Interaction with eukaryotic cells enhances the circularization and transcription of integrative and conjugative elements in Mycoplasma hominis.

Abstract

Mobile genetic elements drive bacterial evolution by promoting genetic plasticity and adaptation; among them, mycoplasma Integrative and Conjugative Elements (ICEs) challenge the notion that mycoplasmas evolved solely through genome reduction. However, they remain poorly characterized, particularly in Mycoplasma hominis, which is a human genital pathogen.

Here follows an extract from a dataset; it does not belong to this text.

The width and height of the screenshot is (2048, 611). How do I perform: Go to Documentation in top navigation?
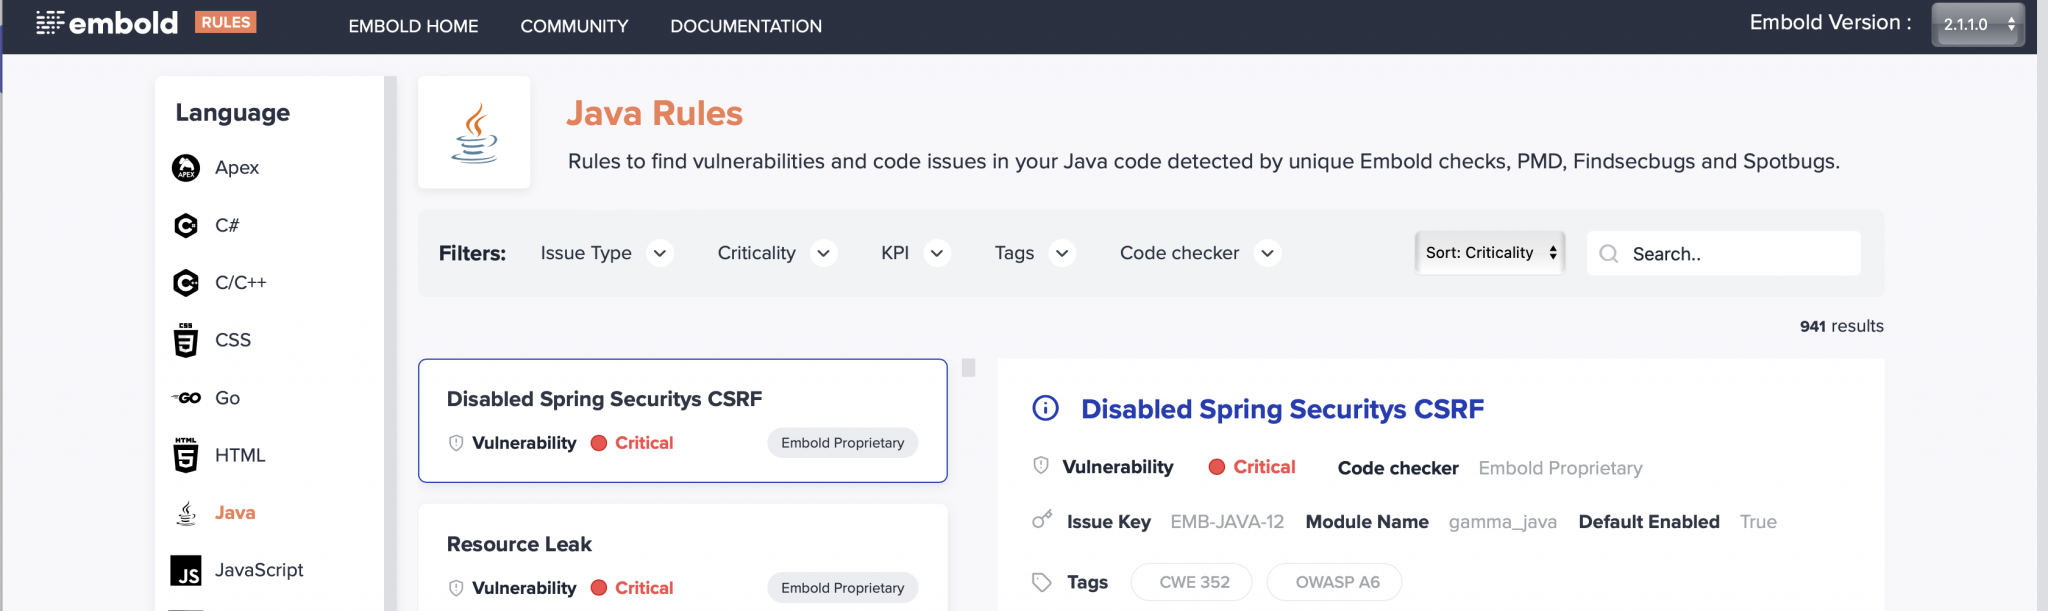point(746,26)
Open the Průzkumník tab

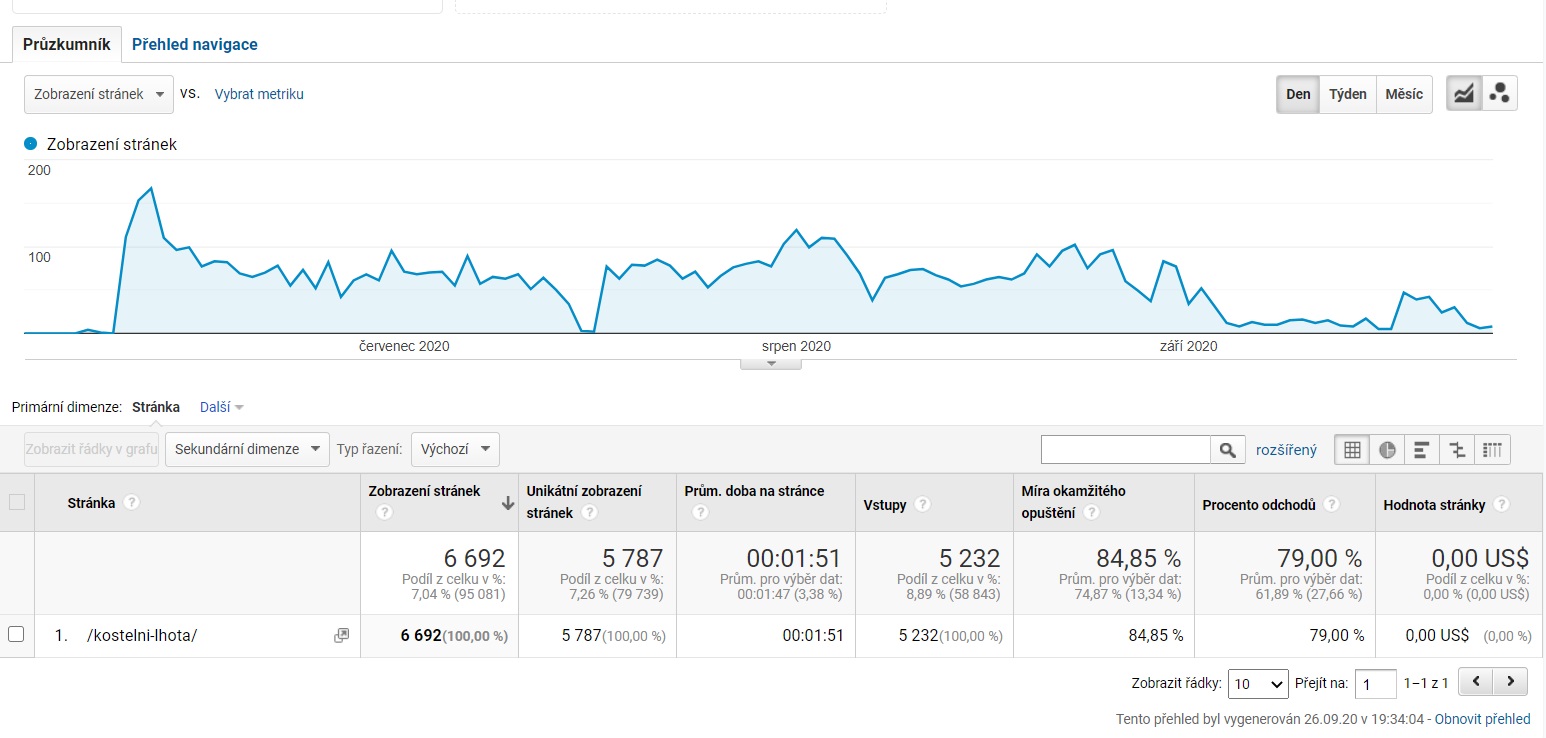[x=66, y=44]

In this study, we investigated the circularization, transcription, and protein expression of M. hominis 4788 ICE (ICEHo4788) under the following four environmental conditions: axenic growth, coculture with HeLa cells, mitomycin C exposure, and thermal stress. During axenic growth, ICEHo4788 circularization peaked at 12 h with a 9.4-fold increase in the number of circular forms. Mitomycin C and cold shock induced only a moderate increase in circularization (approximately 3-fold), whereas heat shock significantly reduced the number of circular forms. In coculture with HeLa cells, a strong increase in the number of circular forms was observed at 72 h and 7 days postinfection with 10- and 23-fold increases, respectively. Coculture also led to a 5- to 23-fold increase in transcription at 7 days, whereas axenic growth, mitomycin C exposure, and thermal stress did not differ. Proteomic analysis revealed that MhoH(a), CDS18, CDS17, and CDS11 were significantly overexpressed at 12 h. Neither mitomycin C nor cold shock induced changes in ICE-related proteins, but heat shock upregulated two M. hominis molecular chaperones and ICEHo4788 MhoH(a). In conclusion, environmental conditions modulate M. hominis ICE activity with strong stimulation in the presence of eukaryotic cells. These findings offer new insights into the regulation and environmental responses of M. hominis ICEs.